Generating Data Science Project Ideas

Side Projects

Most projects require large teams & expensive software - it's not possible to build a bridge as a lone civil engineer with a laptop and an internet connection. It's different in the world of data science - while extracting large amounts of business value from data science can require a large team, a single data professional is capable of completing a smaller version of what they do in industry on their own.

The data science community is open with data, tools and education - making working on a personal data science portfolio a realistic goal for motivated data professionals.

Work done outside of a company can demonstrating your technical ability and creating content for others to use and learn from. It's also a great way to increase your data science skills for take home tests & professional data science work.

Working on side projects come with a challenge - coming up with an idea. This post outlines a few ways to come up with an idea for your data science project.

Seven Idea Strategies

This post looks at seven strategies for generating data science project ideas - presented in order of increasing difficulty:

  1. A Kaggle competition,
  2. Work on a problem you care about,
  3. Start with an environment and do control,
  4. Reimplement a machine learning paper,
  5. Improve existing work with machine learning,
  6. Curate a dataset,
  7. Build a tool.

Business Context Challenge

One of the challenges of doing a project outside of a company is a lack of business context.

Business context allows data scientists to make technical decisions. Knowing what the business wants helps a data scientist understand what technical decisions to make.

If the business needs a model that can be interpreted, this narrows the choice of models that a data scientist will consider. If the model needs to run on embedded hardware, deep learning might not be a good option.

A lack of business context means you have choices to make in your project - choices that are usually defined by the business you are working for. It's up to you fill in the gap left by your lack of business context - one way to do this is with your own motivation & goals.

Motivation and Goals

Motivation and goals can be used to fill the business context gap in personal projects.

Instead of making technical decisions with the needs of an employer in mind, you can make technical decisions in the context of your own reasons to do the project. You need to be clear about two things - your motivation and your goals.

Your motivation is about the why - why you want to do a project.

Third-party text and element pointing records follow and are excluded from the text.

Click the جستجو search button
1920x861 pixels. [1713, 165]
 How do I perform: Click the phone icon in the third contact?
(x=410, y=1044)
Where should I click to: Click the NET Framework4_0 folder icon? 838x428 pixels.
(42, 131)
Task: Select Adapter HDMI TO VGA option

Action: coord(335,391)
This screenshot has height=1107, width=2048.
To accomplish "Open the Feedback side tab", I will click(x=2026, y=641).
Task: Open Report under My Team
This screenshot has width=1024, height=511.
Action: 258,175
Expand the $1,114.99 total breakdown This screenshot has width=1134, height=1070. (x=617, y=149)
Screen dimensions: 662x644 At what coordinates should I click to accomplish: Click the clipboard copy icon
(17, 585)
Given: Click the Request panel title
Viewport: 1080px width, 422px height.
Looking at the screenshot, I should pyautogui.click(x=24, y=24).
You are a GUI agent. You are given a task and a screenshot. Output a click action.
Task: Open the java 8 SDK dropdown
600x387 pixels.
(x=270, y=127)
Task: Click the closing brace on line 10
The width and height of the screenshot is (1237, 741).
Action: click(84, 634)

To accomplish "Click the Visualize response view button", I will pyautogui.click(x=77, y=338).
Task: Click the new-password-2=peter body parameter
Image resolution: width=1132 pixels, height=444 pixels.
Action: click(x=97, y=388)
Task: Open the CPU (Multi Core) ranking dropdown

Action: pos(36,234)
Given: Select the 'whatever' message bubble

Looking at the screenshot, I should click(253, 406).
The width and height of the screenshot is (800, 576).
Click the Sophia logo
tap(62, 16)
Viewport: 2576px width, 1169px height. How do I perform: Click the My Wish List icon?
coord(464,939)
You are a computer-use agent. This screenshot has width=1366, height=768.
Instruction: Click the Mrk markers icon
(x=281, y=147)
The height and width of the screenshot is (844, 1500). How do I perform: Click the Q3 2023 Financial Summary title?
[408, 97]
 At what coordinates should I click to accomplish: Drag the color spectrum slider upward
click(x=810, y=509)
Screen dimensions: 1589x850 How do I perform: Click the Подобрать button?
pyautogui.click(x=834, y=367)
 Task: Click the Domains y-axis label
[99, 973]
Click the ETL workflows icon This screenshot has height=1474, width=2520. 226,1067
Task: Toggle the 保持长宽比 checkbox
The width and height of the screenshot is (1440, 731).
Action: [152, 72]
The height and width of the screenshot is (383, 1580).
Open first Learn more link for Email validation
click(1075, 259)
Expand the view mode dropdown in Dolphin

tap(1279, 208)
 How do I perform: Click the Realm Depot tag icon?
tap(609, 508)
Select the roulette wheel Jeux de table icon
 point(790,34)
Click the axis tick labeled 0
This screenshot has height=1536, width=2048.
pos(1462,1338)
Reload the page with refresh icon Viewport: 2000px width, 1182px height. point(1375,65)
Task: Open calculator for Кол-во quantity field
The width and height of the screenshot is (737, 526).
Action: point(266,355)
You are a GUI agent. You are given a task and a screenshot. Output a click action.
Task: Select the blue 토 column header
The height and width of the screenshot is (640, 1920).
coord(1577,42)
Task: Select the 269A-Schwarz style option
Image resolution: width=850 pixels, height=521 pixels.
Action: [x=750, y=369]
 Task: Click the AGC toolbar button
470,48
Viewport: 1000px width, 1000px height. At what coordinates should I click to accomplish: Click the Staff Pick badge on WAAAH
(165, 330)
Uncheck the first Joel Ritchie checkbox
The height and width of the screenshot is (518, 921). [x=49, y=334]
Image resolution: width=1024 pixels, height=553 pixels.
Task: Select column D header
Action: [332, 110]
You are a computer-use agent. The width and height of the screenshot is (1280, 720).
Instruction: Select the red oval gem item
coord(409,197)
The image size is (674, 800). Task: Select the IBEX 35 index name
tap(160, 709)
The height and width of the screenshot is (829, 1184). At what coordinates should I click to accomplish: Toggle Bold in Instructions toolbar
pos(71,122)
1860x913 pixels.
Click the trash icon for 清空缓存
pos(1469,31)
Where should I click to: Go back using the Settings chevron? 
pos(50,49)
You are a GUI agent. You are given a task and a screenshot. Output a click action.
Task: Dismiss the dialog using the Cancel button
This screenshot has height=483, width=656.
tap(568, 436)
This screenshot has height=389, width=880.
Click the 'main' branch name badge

There are a number of reasons why a data scientist will undertake a new project. For those breaking into data science, a project gives a chance to demonstrate their ability and skills. For established data scientists, projects offer the opportunity for learning and continuous improvement, or the chance to contribute to a problem they care about.

Common motivations include:

  • building your portfolio,
  • demonstrating a specific ability to an employer,
  • learning a new language (such as Javascript or Haskell),
  • learning a new technique (like computer vision or probabilistic programming),
  • learning a new library (learning Tensorflow or PyTorch),
  • learning a new tool (such as Docker),
  • contributing to solving real world problem,
  • contributing to scientific literature,
  • earning money by winning a competition.

Be conservative with your motivation - pick only one. While it is possible to work towards multiple motivations at once, it's also possible to get into trouble here. Trying to impress an employer while learning a new language may not end up looking so impressive!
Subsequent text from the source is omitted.